In August, FE had reported that PBs have requested RBI to allow them to lend money to their customers.
The Reserve Bank of India (RBI) on Thursday allowed payments banks (PBs), which have been in operation for
at least five years, to convert to small finance banks (SFBs). In guidelines for on-tap licensing of SFBs released today, the central bank raised the net worth requirement for aspiring SFBs to Rs 200 crore from Rs 100 crore.
Further, primary urban cooperative banks (UCBs) who wish to convert to SFBs will be allowed to do so as long as they have a net worth of Rs 100 crore, which will have to be increased to Rs 200 crore within five years from the date of commencement of business. “Incidentally, the net-worth of all SFBs currently in operation is in excess of Rs 200 crore,” the RBI said in the guidelines.
Henceforth, SFBs will be given scheduled bank status immediately upon commencement of operations and they will have general permission to open banking outlets from the date of commencement of operations. India Post Payments Bank (IPPB) and Paytm Payments Bank have both said they would look to migrate to the SFB model.
In August, FE had reported that PBs have requested RBI to allow them to lend money to their customers. Given the limited viability of the PB model in its current form, several players who were given in-principle approval to launch PBs in 2015 pulled out eventually.
While Cholamandalam Investment and Finance Company, Dilip Shanghvi and Tech Mahindra abandoned plans to launch PBs within months of getting approval, Aditya Birla Payments Bank shut shop earlier this year.

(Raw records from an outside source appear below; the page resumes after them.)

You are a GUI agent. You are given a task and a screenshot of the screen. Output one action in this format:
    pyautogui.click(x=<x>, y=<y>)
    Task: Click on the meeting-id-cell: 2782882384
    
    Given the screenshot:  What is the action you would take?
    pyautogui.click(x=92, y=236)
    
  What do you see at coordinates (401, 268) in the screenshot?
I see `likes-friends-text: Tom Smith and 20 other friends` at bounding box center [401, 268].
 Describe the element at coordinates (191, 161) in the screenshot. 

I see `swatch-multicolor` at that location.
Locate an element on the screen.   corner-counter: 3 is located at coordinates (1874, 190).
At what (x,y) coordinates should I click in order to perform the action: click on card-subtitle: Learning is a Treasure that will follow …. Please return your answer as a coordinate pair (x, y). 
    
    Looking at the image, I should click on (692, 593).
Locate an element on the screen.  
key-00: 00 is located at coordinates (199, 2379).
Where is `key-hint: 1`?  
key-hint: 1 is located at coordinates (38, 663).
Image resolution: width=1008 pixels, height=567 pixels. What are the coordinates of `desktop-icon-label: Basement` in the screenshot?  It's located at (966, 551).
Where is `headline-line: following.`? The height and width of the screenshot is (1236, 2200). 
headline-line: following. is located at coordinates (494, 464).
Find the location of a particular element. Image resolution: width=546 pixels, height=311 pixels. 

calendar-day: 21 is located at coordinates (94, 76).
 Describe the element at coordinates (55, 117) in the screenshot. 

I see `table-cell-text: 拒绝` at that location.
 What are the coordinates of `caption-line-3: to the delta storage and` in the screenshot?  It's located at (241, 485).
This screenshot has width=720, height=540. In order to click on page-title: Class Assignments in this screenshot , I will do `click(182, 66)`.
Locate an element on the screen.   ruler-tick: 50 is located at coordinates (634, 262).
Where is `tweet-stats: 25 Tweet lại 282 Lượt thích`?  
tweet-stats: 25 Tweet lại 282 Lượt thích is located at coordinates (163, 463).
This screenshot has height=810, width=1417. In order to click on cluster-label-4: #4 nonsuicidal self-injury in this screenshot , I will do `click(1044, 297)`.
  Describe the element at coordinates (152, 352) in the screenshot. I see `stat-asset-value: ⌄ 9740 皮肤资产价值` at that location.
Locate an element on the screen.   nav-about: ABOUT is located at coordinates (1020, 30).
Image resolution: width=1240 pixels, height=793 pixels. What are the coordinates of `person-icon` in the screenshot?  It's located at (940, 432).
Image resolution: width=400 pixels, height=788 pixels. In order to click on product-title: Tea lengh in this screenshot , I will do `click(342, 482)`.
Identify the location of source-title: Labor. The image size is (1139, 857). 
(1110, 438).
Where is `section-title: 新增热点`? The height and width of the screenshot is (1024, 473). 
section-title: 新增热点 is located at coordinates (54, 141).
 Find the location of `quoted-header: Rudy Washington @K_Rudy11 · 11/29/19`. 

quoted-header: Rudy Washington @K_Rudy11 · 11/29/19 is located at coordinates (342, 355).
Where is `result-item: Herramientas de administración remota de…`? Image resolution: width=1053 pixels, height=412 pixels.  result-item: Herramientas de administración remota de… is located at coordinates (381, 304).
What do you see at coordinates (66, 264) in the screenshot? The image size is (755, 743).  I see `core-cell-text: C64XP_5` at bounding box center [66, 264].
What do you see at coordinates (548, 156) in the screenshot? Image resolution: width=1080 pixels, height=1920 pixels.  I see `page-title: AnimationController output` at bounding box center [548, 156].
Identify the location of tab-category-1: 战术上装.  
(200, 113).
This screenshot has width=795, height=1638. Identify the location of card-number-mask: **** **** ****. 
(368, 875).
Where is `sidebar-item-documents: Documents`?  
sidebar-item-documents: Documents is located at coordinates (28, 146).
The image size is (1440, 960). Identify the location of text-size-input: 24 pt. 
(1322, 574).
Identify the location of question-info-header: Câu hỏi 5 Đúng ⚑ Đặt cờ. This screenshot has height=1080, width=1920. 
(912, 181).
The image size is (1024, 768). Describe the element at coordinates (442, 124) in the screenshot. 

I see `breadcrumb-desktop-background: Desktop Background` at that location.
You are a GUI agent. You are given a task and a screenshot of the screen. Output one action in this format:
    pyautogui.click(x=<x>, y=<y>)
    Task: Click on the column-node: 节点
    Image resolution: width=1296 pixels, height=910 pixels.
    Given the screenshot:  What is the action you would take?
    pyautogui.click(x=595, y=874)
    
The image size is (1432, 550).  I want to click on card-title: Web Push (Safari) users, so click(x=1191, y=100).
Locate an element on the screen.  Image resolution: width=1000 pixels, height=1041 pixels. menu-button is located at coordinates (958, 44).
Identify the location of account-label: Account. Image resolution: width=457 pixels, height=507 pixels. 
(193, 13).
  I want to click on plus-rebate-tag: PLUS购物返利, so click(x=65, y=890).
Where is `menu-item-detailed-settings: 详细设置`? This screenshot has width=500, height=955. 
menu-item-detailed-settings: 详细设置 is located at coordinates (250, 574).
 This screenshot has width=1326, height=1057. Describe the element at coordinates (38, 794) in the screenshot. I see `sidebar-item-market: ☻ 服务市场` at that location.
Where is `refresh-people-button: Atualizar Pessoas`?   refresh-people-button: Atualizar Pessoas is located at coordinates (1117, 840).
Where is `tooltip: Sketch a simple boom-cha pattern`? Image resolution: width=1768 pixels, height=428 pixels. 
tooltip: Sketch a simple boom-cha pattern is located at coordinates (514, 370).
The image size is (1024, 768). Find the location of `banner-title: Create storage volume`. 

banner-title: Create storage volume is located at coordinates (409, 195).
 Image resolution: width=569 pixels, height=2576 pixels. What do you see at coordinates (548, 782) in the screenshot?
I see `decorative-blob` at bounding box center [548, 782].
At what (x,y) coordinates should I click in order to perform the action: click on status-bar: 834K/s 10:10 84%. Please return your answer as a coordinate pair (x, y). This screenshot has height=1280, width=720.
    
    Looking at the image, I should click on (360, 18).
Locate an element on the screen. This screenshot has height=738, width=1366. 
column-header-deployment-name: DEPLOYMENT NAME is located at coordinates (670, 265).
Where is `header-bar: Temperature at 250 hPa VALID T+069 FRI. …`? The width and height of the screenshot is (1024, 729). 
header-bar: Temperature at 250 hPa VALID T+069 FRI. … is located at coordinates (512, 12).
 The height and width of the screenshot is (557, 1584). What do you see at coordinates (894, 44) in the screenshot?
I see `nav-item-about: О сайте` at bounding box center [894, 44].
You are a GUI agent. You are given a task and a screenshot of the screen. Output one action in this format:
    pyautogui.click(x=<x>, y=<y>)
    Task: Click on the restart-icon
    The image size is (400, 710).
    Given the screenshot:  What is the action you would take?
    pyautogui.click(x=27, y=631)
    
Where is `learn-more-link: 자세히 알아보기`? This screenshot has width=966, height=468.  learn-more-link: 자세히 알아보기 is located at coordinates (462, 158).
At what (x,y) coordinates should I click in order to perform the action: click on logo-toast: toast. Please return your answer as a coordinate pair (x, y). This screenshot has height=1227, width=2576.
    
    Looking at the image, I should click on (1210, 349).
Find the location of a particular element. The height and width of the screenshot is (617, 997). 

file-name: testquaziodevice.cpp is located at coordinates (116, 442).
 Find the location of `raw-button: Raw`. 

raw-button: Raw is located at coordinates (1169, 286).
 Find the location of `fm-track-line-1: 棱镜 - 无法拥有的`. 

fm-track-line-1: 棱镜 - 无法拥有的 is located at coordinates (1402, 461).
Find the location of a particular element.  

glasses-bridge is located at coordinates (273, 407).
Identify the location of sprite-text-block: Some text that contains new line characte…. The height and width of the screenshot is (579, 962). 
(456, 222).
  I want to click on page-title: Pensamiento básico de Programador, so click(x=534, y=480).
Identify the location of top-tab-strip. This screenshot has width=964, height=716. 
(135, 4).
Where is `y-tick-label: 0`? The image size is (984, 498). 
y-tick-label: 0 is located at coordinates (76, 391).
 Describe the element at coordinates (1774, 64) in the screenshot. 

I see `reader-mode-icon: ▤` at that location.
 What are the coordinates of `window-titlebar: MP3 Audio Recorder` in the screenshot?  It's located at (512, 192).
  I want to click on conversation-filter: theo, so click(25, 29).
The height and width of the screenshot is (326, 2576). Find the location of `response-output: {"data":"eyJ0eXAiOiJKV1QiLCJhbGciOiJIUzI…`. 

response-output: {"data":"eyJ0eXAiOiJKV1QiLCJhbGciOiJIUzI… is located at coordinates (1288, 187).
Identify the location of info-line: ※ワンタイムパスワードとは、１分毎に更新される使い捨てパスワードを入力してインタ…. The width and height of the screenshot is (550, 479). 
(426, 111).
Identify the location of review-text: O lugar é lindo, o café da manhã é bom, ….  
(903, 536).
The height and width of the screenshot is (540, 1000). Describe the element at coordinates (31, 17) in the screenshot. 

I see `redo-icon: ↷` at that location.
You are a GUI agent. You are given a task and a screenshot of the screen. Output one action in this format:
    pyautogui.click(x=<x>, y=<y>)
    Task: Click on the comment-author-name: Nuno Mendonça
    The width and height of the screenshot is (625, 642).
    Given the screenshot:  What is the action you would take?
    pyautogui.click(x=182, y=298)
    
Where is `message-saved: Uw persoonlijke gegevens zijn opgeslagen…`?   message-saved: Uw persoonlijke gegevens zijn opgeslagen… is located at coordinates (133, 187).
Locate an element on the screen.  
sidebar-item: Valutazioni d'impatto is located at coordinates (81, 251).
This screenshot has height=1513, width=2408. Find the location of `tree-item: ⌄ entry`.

Industry executives say the going for payments banks has become especially tough in the last few years as the payments space came to be dominated by fintech players. Payments banks can only accept savings deposits of up to Rs 1 lakh and invest the money in government securities and bank fixed deposits. As a result, their revenues were a sum of the margins they earned on their investments and fees from remittance services. Lending could offer a way to make the model sustainable.
The SFB model was devised with a view to deepen financial inclusion. These banks are mandated to have at least 75% of their adjusted net bank credit (ANBC) to the sectors eligible for classification as priority sector lending (PSL) to RBI.